TEXTO SELECIONADO:

=-=-=-=-=

A minha luta é esta:
sagrado de saudade
divagar pelos dias.
Rilke, Poemas
Anda uma criatura de Deus, passado que foi o mezzo camin della mia vita, a relembrar amigos, deslumbramentos, assombrações, carinhos, guerras perdidas e é apanhado pelo tempo. Então não é que este ano se celebra o centenário de Paulo Quintela? E eu para aqui calado, como se isso me fosse indiferente, eu que Lhe sou devedor de tanto, tanto, incobráveis dívidas que só poderei pagar com três pobres e reles linhas?
Conheci Paulo Quintela, antes mesmo de pisar Coimbra: a minha mãe fora sua aluna no colégio de S. Pedro, era ele jovem assistente e assim arredondaria os fins de mês. Falava dele como de um professor brilhante e interessado. Ainda nesses tempos de menino, terá vindo à Figueira, alguma vez, o TEUC, com o Auto da Barca do Inferno (à barca, à barca que temos gentil maré) e ter-me-ei entusiasmado a pontos, conta-se, de ter decorado muitas falas de Todo o Mundo e Ninguém. Mal sabia que a ressurreição de Mestre Gil (nos palcos) se devia quase por inteiro a Quintela.

=-=-=-=-=

Registos sobre coordenadas de destino
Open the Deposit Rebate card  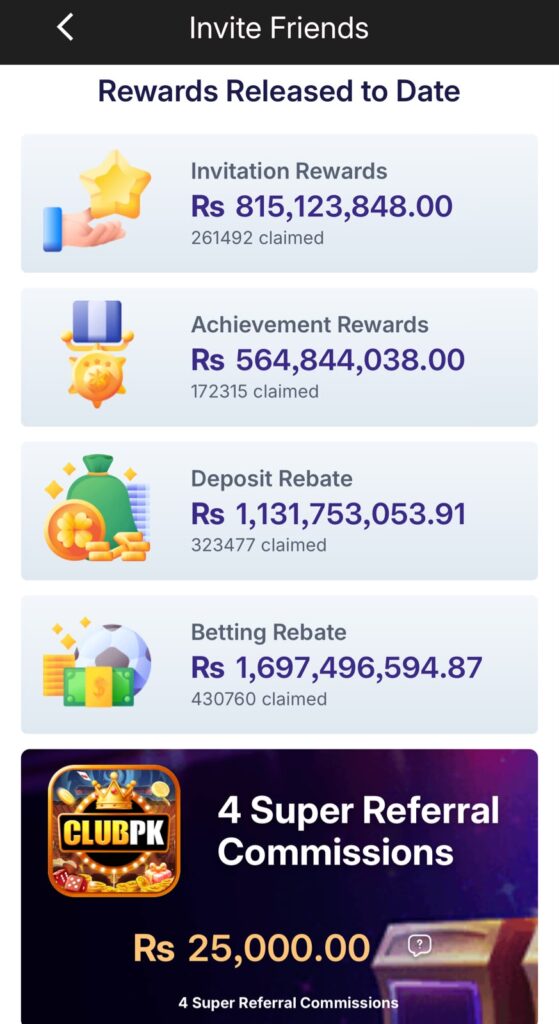(x=280, y=511)
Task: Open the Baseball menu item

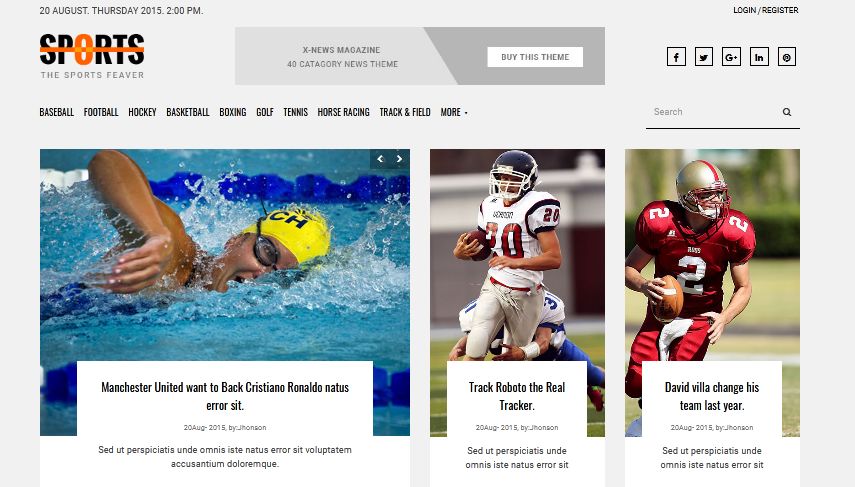Action: [57, 112]
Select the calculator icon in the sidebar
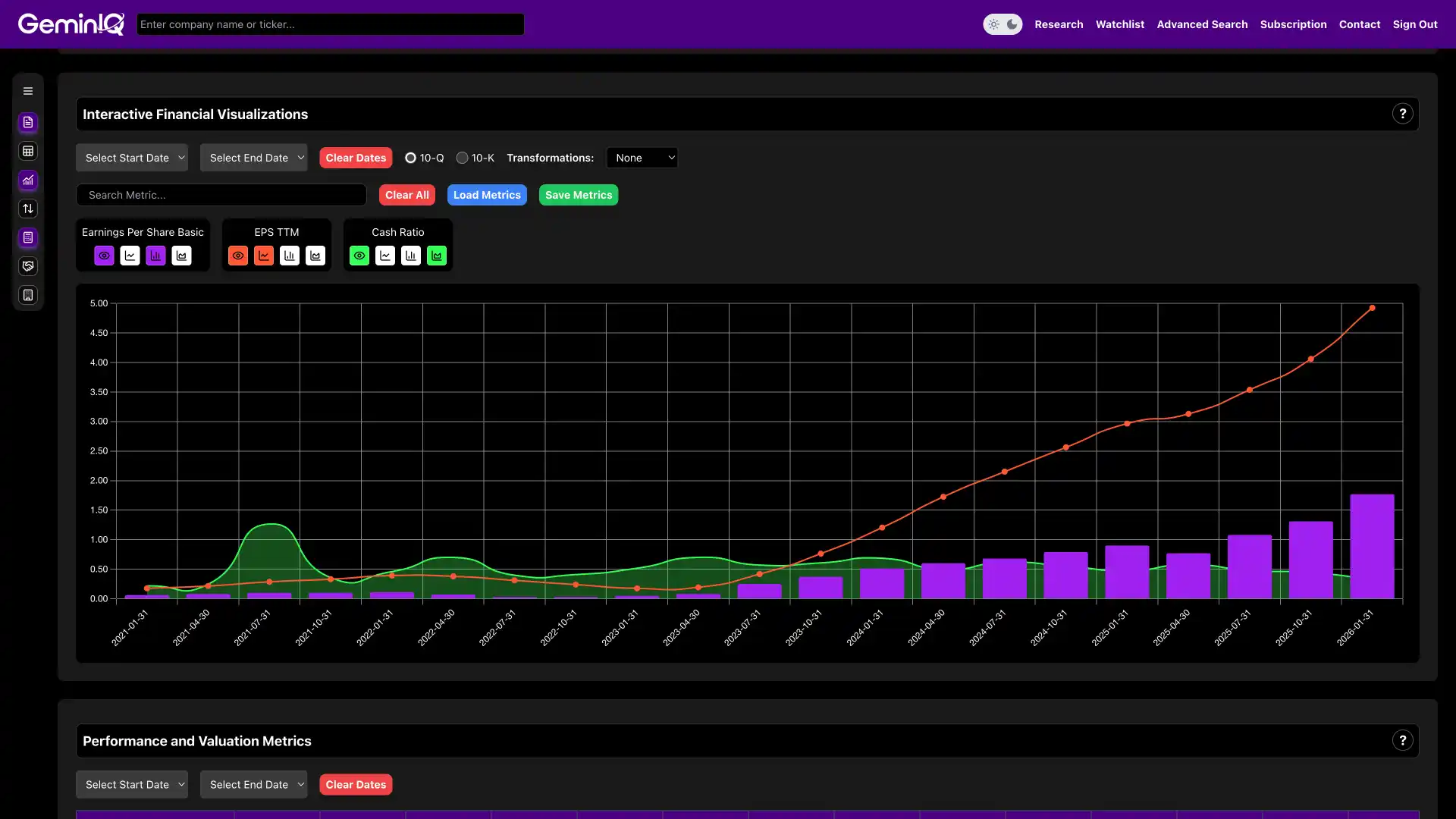 point(28,237)
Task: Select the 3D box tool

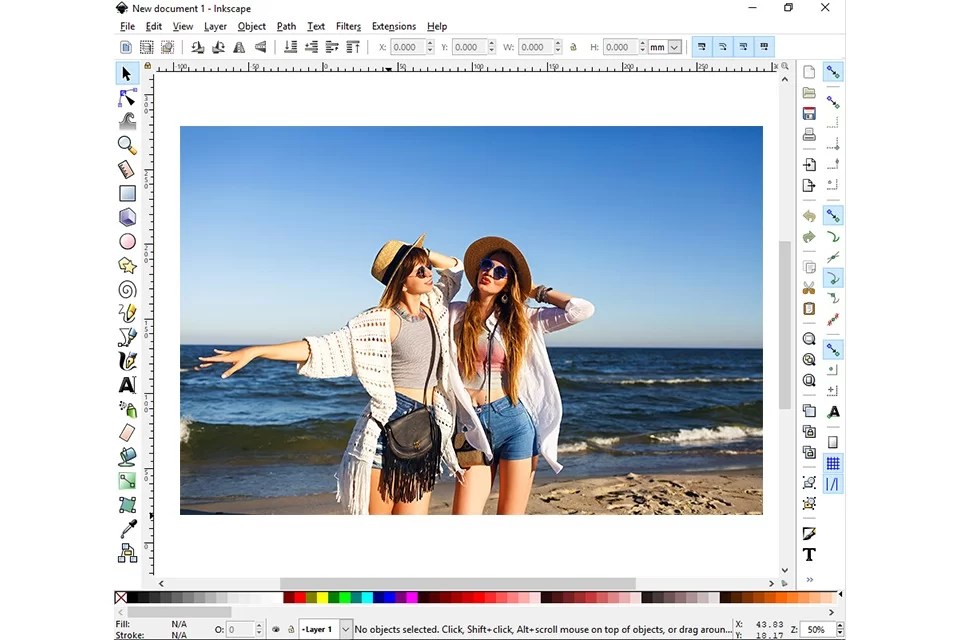Action: [x=127, y=217]
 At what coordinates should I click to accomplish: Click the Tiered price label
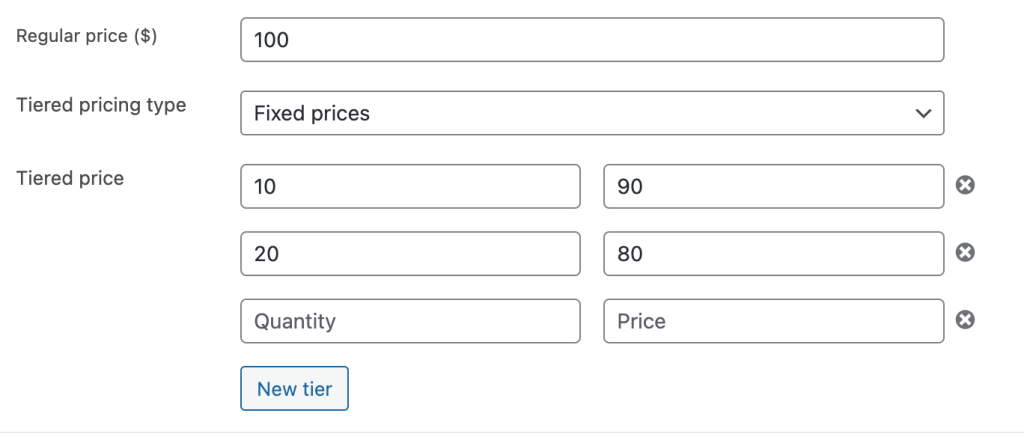70,178
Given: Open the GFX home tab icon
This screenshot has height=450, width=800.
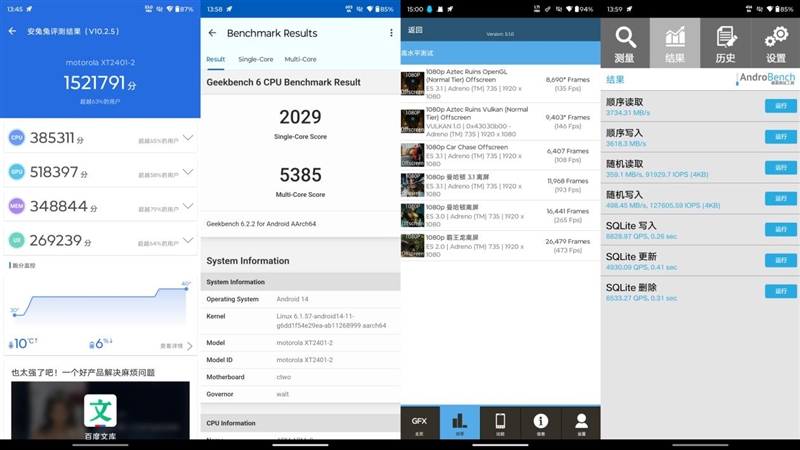Looking at the screenshot, I should 419,423.
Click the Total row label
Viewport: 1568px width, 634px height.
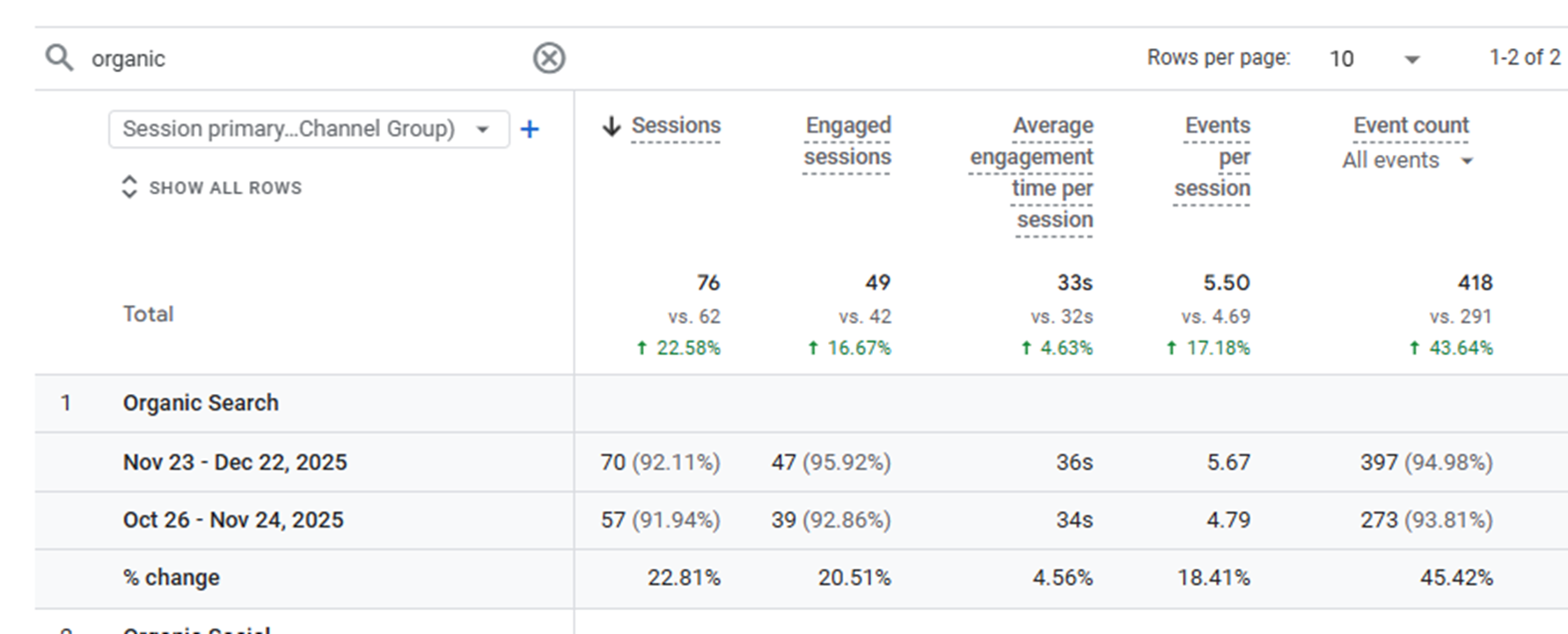(148, 314)
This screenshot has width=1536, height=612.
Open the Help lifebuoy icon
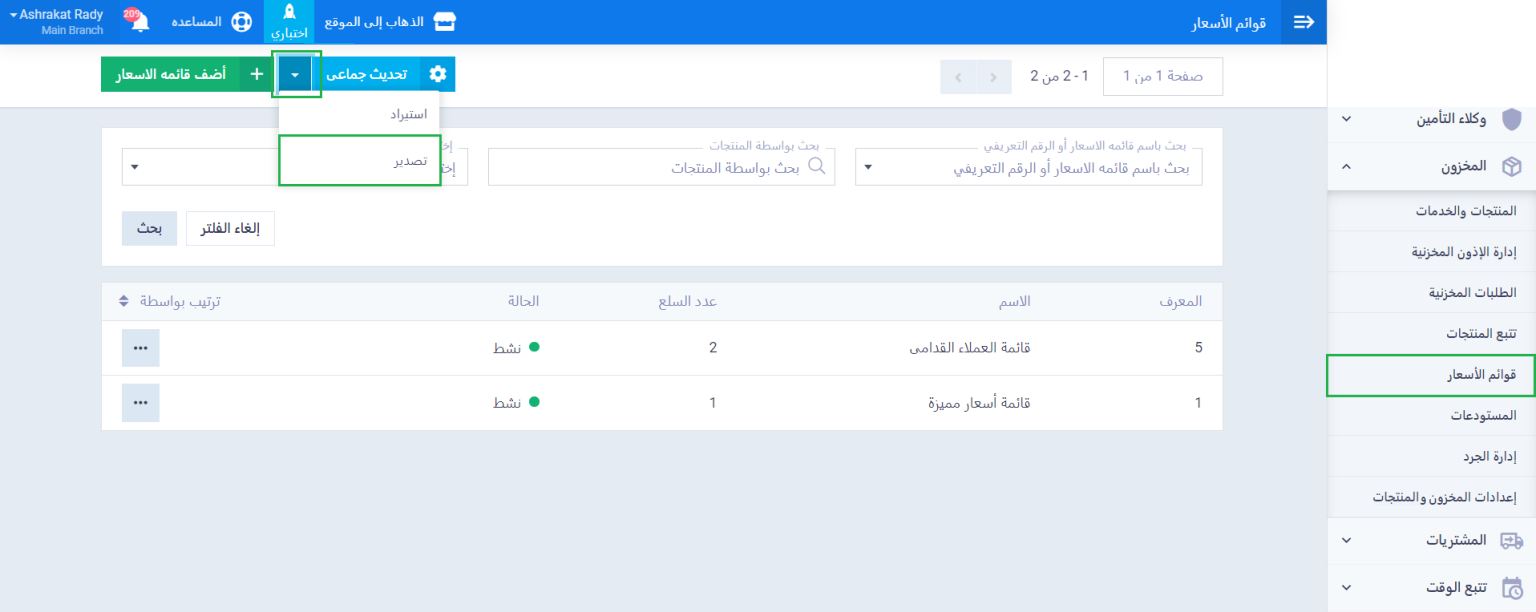[241, 22]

=-=-=-=-=

TRABALHO PEDIDO:
a - Enumere as coisas que, segundo o texto sobre Paulo Quintela, a criatura de Deus anda a relembrar na frase que começa por "Anda uma criatura de Deus".
b - Prossiga o texto sobre Paulo Quintela a partir da última frase apresentada.

RESPOSTAS ÀS TAREFAS:
a - Amigos, deslumbramentos, assombrações, carinhos e guerras perdidas.

b -
Mal pisei as íngremes calçadas coimbrãs e descobri a Faculdade de Letras ali mesmo à beirinha do forno crematório de Direito, para lá me transferi nos intervalos e mesmo durante as inúmeras e saborosas gazetas às aulas nos Gerais. E vi o Homem pela primeira vez: tonitruante, cachimbante, mordente, um rosto arredondado dominado por uns olhos asiáticos (não seria assim mas é como o vejo tantos anos passados), fato completo com colete, a beber uma bica ao balcão do bar. Não era Quintela que ali me trazia mas apenas a pletora de raparigas que, ao contrario de Direito, enchiam aquela faculdade. Mas Quintela conseguia o prodígio de nos surpreender e a vontade de o conhecer.
Então eu, que tinha copiado à mão os dois inteiros volumes de poemas de Rilke e o de Nietzsche traduzidos por ele, ardia por lhe chegar à fala. O diabo era a imponência do homem e o respeitinho que impunha. Ficou para mais tarde, para as tertúlias da “Brasileira”, café sito ao “canal” mesmo perto da Atlântida e da Almedina livrarias que durante uma década me sorveram os parcos maravedis que a família mandava.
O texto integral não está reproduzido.